Heimia is a genus of flowering plants in the loosestrife family, Lythraceae. It contains two or three species of closely related shrubs commonly known as sun opener or shrubby yellowcrest. They are native to the Americas, from northern Argentina north to the southernmost United States (southern Texas). The leaves are 2-5 cm long and 1 cm broad, entire, and variably arranged alternate, opposite or whorled on the stems. All species produce five-petaled yellow flowers. The plants have a history of medicinal use in a variety of American cultures. Several pharmacologically active alkaloids have been detected in the plants. The generic names honours German physician Ernst Ludwig Heim (1747–1834).

==Species==

The genus contains three species. They are similar to the extent that expert knowledge is required to differentiate between specimens of the different species. The alkaloid contents of specimens of all three species has been studied, and although similar, they have been found to be chemically distinct.

===Heimia myrtifolia===
Heimia myrtifolia is a shrub growing to 1 m tall. The yellow flowers are 5 petaled and 1 cm in diameter. The leaves are approximately 5 mm wide by 2–3 cm long.

===Heimia salicifolia===
Heimia salicifolia, commonly known as Sinicuichi, is a shrub growing to 3 m tall. The yellow flowers are 5 petaled and 2–3 cm in diameter. The leaves are approximately 1 cm wide and 3–5 cm long.

===Heimia montana===
Heimia montana is a shrub growing to about 1–2 m tall. The yellow flowers are 5-petaled and slightly smaller than those of Heimia salicifolia, usually around 1–1.5 cm in diameter. The leaves are narrow, lanceolate, about 5–8 mm wide and 2–4 cm long, and occur densely along the stems.

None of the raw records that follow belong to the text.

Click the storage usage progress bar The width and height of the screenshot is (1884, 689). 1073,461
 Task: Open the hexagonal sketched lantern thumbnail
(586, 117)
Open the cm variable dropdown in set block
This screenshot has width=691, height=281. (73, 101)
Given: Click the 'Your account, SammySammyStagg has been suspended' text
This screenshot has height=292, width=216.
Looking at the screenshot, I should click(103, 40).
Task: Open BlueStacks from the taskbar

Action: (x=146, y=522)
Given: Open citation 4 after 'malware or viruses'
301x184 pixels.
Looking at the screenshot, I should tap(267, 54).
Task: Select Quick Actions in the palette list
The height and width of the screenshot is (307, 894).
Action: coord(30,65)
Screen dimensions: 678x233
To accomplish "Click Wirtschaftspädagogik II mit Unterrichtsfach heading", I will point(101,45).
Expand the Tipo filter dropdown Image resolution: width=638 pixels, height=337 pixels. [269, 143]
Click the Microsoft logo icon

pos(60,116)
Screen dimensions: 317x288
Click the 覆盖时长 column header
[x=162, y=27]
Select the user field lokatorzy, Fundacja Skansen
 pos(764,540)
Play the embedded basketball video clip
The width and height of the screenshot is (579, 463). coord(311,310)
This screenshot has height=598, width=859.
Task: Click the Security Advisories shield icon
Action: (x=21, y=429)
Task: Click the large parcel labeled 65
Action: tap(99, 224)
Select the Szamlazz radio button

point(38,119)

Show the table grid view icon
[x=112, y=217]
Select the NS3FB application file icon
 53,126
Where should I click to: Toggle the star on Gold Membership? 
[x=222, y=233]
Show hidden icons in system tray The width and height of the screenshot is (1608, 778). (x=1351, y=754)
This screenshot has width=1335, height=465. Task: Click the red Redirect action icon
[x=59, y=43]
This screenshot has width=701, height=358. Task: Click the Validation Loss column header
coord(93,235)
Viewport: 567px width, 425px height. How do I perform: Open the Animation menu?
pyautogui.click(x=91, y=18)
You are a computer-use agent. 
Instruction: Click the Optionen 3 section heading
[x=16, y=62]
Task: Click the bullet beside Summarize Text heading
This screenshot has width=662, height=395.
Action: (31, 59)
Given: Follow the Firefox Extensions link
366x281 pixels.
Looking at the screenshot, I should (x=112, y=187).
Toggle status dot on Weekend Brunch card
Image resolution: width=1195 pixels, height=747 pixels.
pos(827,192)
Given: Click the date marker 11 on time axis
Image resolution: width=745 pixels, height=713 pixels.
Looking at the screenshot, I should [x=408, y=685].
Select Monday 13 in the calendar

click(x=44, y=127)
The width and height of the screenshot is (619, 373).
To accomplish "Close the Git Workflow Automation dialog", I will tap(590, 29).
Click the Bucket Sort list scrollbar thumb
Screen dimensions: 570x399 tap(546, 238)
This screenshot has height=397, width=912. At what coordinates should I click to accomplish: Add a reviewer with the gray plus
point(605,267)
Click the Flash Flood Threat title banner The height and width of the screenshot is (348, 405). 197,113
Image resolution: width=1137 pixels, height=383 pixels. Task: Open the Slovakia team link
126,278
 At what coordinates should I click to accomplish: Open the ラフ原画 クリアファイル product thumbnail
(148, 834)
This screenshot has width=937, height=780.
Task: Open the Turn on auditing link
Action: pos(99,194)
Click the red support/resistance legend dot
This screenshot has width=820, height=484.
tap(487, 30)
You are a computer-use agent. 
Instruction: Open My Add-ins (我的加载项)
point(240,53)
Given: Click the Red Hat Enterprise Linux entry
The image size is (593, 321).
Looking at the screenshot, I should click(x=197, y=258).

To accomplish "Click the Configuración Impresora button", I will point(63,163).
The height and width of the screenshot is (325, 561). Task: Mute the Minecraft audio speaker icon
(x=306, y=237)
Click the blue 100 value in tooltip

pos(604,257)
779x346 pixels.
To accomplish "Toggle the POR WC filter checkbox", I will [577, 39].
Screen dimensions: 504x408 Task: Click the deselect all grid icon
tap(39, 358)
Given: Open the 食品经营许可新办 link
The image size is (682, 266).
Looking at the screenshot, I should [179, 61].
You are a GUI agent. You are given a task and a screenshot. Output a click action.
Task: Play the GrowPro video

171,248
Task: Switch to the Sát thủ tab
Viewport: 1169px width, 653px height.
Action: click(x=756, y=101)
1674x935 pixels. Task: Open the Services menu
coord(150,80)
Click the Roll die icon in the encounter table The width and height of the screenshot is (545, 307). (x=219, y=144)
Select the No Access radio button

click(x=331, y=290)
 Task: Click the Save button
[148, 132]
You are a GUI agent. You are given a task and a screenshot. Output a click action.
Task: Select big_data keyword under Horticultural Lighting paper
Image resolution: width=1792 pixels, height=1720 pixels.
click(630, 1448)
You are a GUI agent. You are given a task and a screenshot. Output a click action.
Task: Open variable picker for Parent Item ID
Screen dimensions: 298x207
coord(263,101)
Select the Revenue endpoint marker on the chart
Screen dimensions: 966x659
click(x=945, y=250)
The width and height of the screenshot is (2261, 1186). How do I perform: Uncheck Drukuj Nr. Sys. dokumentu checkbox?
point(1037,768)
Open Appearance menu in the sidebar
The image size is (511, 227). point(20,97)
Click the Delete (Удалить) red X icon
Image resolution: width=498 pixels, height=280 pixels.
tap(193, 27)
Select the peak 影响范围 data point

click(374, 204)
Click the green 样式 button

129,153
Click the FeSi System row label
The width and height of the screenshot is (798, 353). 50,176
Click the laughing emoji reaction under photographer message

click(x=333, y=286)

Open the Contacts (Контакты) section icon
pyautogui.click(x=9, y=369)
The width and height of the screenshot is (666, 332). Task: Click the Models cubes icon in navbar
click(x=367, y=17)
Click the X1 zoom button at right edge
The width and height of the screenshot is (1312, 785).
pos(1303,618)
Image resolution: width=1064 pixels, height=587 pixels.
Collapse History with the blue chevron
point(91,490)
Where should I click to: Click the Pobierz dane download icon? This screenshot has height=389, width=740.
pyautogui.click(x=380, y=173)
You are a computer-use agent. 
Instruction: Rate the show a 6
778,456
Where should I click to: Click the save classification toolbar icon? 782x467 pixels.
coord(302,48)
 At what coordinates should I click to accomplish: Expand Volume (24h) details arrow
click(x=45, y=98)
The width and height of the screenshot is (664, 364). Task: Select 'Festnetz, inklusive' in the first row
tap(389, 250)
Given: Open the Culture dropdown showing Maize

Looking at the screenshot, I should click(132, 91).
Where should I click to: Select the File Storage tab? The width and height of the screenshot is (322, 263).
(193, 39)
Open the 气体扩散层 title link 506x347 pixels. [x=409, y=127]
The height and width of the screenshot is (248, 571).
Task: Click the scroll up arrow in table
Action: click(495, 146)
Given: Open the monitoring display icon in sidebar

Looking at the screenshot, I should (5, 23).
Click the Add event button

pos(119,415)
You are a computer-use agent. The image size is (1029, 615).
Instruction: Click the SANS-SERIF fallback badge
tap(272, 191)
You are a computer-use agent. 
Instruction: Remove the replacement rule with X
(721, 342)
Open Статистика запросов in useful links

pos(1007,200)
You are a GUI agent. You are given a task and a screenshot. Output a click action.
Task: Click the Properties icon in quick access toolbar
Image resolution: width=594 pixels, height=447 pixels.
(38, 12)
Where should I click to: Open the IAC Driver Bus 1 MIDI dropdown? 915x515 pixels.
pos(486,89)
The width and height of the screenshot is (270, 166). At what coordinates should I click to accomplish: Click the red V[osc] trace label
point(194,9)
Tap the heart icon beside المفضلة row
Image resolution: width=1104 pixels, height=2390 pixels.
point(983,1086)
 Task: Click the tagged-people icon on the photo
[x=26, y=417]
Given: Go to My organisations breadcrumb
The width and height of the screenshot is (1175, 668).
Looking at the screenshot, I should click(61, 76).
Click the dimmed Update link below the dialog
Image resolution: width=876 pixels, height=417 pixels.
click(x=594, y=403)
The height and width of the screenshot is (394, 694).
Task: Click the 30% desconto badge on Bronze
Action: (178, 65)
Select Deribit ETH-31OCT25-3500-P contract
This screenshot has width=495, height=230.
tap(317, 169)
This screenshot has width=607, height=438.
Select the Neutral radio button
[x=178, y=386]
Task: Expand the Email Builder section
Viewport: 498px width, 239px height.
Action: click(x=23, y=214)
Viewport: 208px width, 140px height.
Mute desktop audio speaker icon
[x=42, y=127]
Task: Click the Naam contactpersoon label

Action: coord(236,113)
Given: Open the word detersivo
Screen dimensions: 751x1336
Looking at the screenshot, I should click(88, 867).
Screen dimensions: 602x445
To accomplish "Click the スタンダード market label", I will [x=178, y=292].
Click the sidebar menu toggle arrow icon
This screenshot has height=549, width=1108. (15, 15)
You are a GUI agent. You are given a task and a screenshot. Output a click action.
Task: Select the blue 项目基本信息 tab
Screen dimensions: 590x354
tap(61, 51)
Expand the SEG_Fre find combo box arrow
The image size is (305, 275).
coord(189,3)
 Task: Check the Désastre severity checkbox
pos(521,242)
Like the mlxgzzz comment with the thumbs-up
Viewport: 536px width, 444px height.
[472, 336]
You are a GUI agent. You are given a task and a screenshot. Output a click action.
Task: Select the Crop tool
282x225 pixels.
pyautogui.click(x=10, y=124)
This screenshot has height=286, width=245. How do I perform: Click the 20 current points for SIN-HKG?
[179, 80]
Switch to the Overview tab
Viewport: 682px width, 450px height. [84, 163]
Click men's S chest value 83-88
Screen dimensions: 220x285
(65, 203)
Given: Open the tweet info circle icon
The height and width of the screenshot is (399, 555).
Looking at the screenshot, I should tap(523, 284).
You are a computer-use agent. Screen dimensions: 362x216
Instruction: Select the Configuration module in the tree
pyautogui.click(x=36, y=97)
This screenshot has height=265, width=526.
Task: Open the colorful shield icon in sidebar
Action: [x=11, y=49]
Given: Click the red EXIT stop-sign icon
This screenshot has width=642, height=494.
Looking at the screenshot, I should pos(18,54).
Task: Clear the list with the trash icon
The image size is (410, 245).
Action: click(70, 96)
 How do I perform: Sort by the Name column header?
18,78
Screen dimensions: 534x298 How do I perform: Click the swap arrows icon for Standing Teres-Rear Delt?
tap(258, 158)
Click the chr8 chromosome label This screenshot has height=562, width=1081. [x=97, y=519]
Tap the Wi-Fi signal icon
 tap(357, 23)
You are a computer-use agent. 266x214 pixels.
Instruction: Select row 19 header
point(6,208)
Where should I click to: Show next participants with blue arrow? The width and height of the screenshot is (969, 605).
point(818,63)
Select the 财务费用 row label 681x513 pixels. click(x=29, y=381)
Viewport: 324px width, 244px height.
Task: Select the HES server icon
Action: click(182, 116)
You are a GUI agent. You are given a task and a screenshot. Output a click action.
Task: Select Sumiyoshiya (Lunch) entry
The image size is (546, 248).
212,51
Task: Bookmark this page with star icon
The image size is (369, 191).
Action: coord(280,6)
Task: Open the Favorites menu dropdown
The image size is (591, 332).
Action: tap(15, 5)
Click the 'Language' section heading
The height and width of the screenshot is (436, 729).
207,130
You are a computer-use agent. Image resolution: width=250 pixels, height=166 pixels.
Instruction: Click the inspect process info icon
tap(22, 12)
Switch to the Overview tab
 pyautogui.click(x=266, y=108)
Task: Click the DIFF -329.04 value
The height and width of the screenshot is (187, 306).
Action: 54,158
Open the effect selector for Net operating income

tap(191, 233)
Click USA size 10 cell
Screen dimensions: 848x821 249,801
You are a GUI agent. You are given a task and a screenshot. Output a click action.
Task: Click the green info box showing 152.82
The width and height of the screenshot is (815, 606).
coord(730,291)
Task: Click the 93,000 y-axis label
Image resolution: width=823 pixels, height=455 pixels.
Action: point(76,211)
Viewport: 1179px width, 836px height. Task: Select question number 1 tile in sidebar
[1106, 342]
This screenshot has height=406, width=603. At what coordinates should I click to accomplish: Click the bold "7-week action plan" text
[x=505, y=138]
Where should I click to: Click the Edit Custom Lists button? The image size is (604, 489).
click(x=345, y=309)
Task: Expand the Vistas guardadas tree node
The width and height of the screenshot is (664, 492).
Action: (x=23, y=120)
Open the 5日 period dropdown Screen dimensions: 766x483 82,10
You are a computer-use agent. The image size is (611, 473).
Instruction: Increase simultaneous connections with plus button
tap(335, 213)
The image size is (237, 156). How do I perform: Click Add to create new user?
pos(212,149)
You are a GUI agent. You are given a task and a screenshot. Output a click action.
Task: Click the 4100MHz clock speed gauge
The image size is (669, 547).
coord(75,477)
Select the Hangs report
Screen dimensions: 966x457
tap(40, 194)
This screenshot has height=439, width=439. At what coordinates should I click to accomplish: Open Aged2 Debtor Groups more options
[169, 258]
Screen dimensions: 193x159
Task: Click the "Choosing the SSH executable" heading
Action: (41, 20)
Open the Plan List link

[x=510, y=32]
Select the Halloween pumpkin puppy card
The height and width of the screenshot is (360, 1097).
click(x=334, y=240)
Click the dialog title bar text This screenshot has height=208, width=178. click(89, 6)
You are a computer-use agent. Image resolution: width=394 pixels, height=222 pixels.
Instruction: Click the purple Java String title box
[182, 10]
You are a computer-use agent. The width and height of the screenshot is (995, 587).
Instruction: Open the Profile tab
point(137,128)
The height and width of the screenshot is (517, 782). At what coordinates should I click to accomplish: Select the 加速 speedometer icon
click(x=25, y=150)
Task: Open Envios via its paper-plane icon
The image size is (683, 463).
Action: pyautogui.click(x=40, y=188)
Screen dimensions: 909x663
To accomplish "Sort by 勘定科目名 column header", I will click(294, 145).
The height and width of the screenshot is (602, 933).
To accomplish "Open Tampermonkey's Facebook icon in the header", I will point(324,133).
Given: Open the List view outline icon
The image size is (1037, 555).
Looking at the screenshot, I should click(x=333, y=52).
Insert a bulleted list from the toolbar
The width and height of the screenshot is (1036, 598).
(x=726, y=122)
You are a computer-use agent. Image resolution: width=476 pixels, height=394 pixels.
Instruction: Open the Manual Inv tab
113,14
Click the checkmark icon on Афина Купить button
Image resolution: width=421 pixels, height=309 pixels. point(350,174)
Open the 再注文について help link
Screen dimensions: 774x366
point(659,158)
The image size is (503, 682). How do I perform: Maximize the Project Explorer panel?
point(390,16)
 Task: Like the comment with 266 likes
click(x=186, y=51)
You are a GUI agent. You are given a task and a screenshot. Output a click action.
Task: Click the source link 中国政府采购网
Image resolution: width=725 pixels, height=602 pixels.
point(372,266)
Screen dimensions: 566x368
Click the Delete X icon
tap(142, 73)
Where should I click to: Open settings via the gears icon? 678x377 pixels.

== Secondary metabolites ==
The alkaloid content is similar between the species in the genus. The following substances have been detected in Heimia salicifolia:

=== Alkaloids ===

- 9-beta-Hydroxyvertine
- (2S,4S,10R)-4-(3-Hydroxy-4-methoxyphenyl)-quinolizidin-2-acetate
- Lythrine
- Dehydrodecodine
- Lythridine
- Cryogenine
- Heimidine
- Lyfoline
- epi-Lyfoline
- Sinicuichine
- Nesodine
- Abresoline
- Anelisine
- Lythridine (sinine)

== History ==

Heimia myrtifolia and Heimia salicifolia are often reported to have hallucinogenic effects. This controversial attribution of effects appears to be traceable back to a publication by J. B. Calderón in 1896 who wrote that it was said to possess a "curious and unique physiological action ... people drinking either a decoction or the juice of the plant have a pleasant drunkenness ... all objects appear yellow and the sounds of bells, human voices or any other reach their ears as if coming from a long distance."

Calderón actually tested the plant and did not experience any noticeable effects. Through a series of exaggerating and dramatizing citations, especially by Victor A. Reko in the first half of the last century, the plant became known as a hallucinogen despite that psychoactive properties of the plant have never been demonstrated. The mildly psychoactive effects described in the original publication have therefore been attributed to a sedative principle or unknown other contents of the brew or, simply, to its alcohol content.

In 1926, Reko observed that the native people of Mexico also called the stem and bark of Erythrina coralloides, the bark of Piscidia erythrina, and the seeds of Rhynochosia praecatoria by the name of sinicuichi, which may have contributed to the scientific confusion.

==Cultivation==

Seeds of H. salicifolia

The species make attractive ornamental plants, flowering in late summer. Although only growing as a shrub in subtropical climates, it can also be grown as a herbaceous perennial in colder areas where the above-ground growth is killed by winter cold. The plants produce very many tiny seeds which are easily cultivated. Both species prefer well-drained soil with a good supply of water.